脳症の原因として、「過剰な免疫反応〜免疫の暴走」による「高サイトカイン血症」が考えられています。ワクチンは「高サイトカイン血症」を直接防ぐことは出来ませんが、その原因となる「過剰な免疫反応〜免疫の暴走」を予防して、脳症の発症を防ぐことが出来るかもしれません。
私たちの体内に病原菌が入ってくると、免疫細胞は悪者が入ってきたと認識して悪者(病原体)を退治してくれます。カゼのような病原体は小者ですから、免疫細胞が速やかに対処してすぐに治ってしまいます。

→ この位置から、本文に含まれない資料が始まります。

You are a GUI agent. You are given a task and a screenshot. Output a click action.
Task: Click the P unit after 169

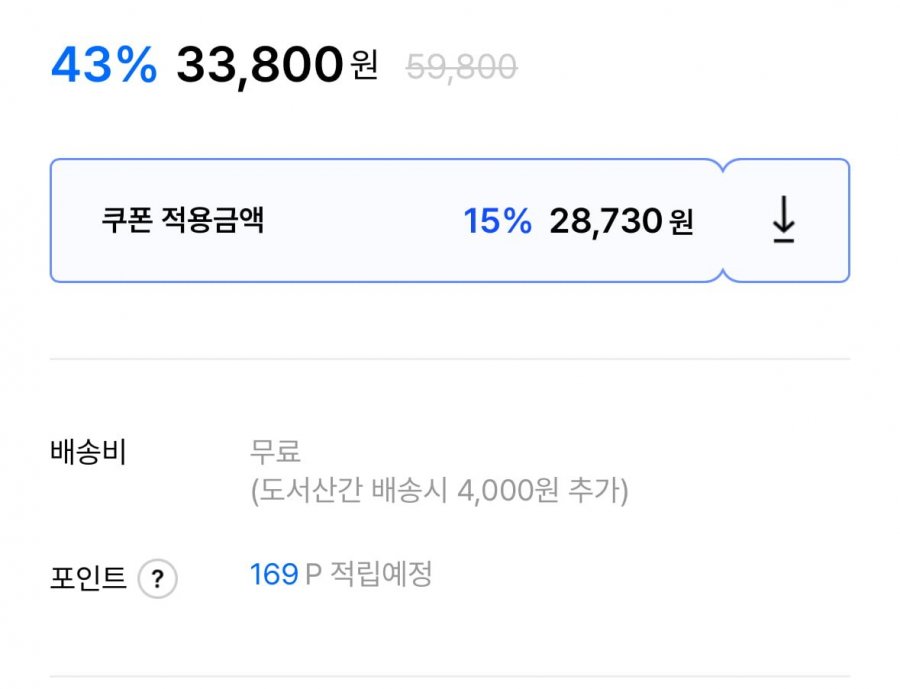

しかし、インフルエンザウイルスは大者の悪者です。全く予備知識がない状態(ワクチンを接種していない状態)では免疫細胞が戸惑ってしまい、インフルエンザウイルスの特徴を正しく分析できず、誤った情報を免疫細胞が持つことになります。その結果、インフルエンザウイルスを退治するどころか、自分の細胞を攻撃したりします。これが「過剰な免疫反応〜免疫の暴走」です。
あらかじめ、インフルエンザワクチンを接種して免疫細胞に予備知識を与えておけば、免疫細胞はインフルエンザウイルスの特徴を正しく分析して、インフルエンザの侵入に備えています。ですから、インフルエンザに感染しても免疫は正しく反応して「過剰な免疫反応〜免疫の暴走」を引き起こす事はないと思われます。
このように、インフルエンザに罹る前にある程度の免疫を作っておくこと。つまり、インフルエンザワクチンが脳症の予防に効果的ではないかと考えられます。
抗インフルエンザ薬を使用すれば速やかに解熱しますが、抗インフルエンザ薬はインフルエンザウイルスの増殖を抑える働きはあるものの、直接免疫反応に働きかけることはありません。
脳症の原因が、インフルエンザウイルスの脳内侵入ではなく、「過剰な免疫反応〜免疫の暴走」ならば、抗インフルエンザ薬は脳症に対してあまり有効とは考えがたく、発熱期間を短縮する薬、周囲に感染を広げないようにする薬という捉え方が良いかと思います。